So. it got me thinking...... if a guy up in Canada can fabricate a 392 hemi engine block, what is stopping people elsewhere from fabricating flathead blocks...... and putting in priority oiling, 5 bearings, KickA** porting, rerouted and/or better cooled exhaust ports etc....?



Using technology known prior to 1938, and using a factory flathead engine:

Grind cam for all intake lobes and run cam at crank speed.
Roots blower at low PR runs into intake and exhaust ports.
Turbocharger provides additional boost.
Mill exhaust ports into the cylinders near bottom, bridged, which feeds turbo.
Run methanol and nitrous oxide as a two stroke.

Why?

Period correct technology.  More HP available before mechanical limits are hit (at a given peak cyl pressure, you can make more HP).  High octane oxygenated modern fuels and nitromethane were later developments.  If nitromethane was known to work as a motor fuel, you would have seen it in WWII, like nitrous and methanol.

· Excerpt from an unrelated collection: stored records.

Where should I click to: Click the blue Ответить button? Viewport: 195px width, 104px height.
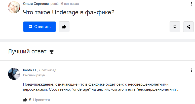40,27
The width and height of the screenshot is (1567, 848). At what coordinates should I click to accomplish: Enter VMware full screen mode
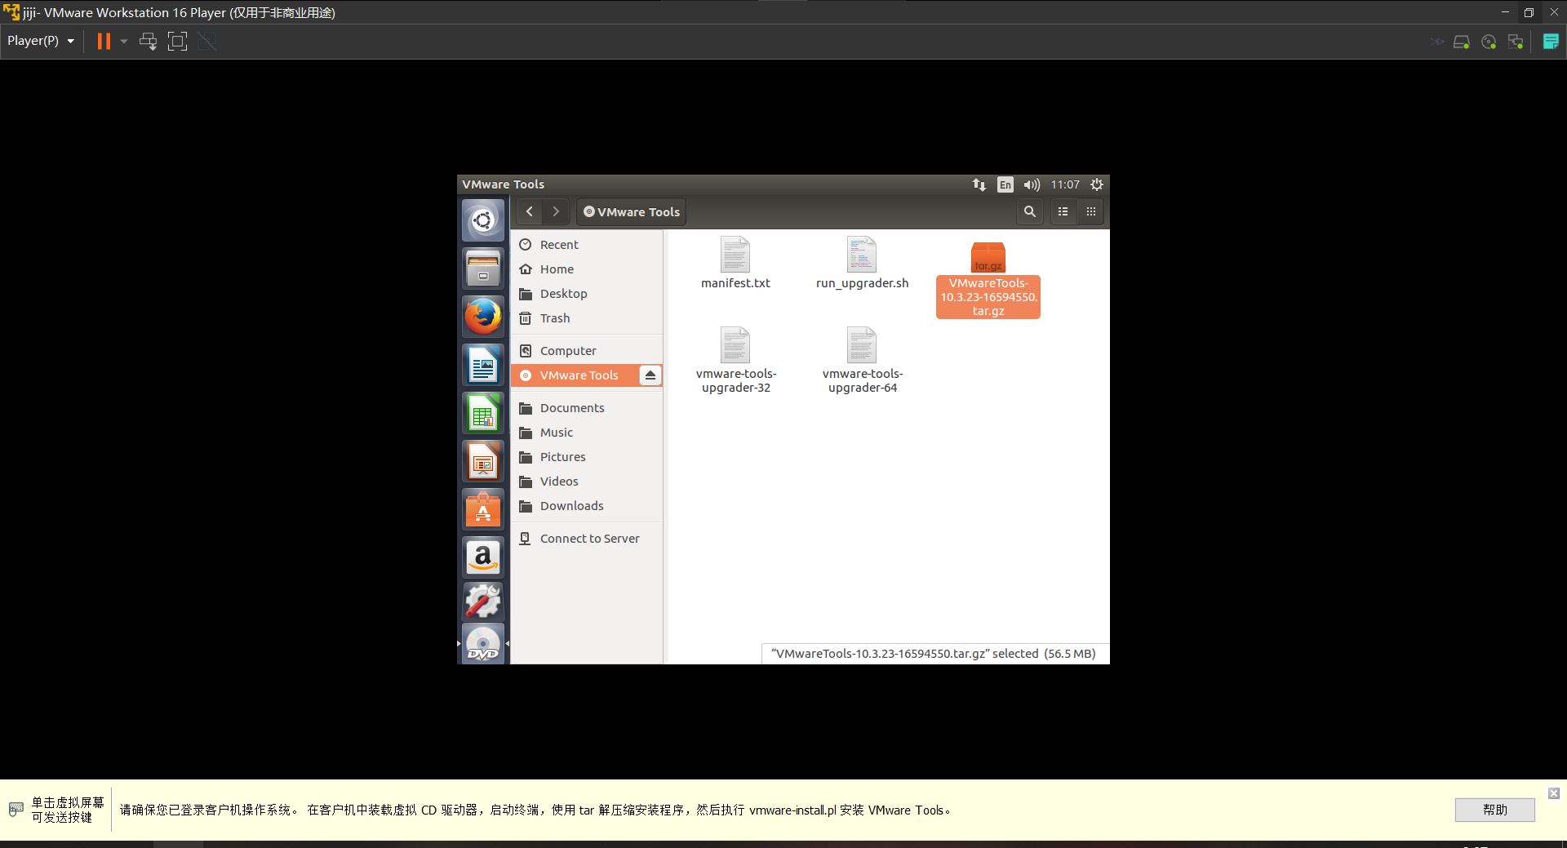(177, 41)
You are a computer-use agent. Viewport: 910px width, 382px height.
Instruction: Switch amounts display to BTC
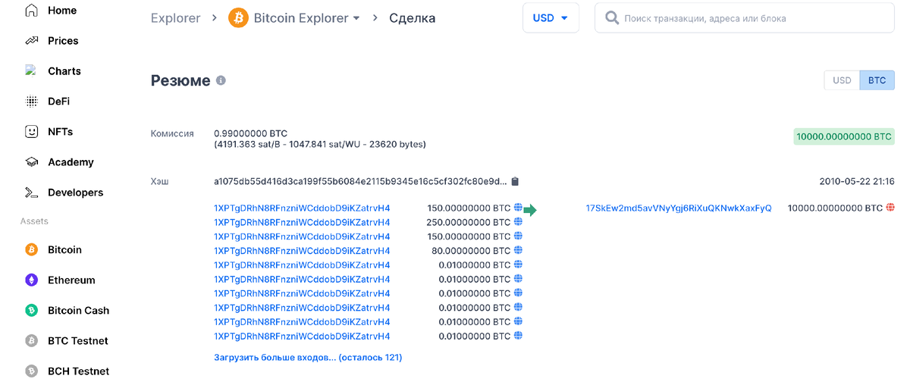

Not that anyone would do it, but it could make stupid amounts of power without resorting to later technology or aftermarket blocks or heads.

This is a very interesting concept!.... I used a twist of this many years ago to make a compressor out of 4 cylinders of a V8 engine - without a custom compressor head for one side of the engine which results in an odd firing and imbalance 4 cylinder engine powering the compressor...

The four compressor cylinders were "two stroke" and used the intake valves as intake and the exhaust valves as exhausts....I had to make special headers for the exhaust side as four of the ports were now compressor discharge ports andof course, the other four remained as exhaust ports for the engine, but the intake worked okay with a one barrel carb on an adaptor and the the compressor intake being through the other plane of the manifold.

The compressor lobes were nominally 180 degree lobes.... at .005" lift...It was a "faked up" profile....  The custom grind was done by Shadbolt Cam in Vancouver BC..... I don't know where they obtained the blank from but, I guess, cam blanks are made every day somewhere in the world and if you are a cam grinder, you know where to get them. We got thinking about this compressor section being able to be used as a supercharger......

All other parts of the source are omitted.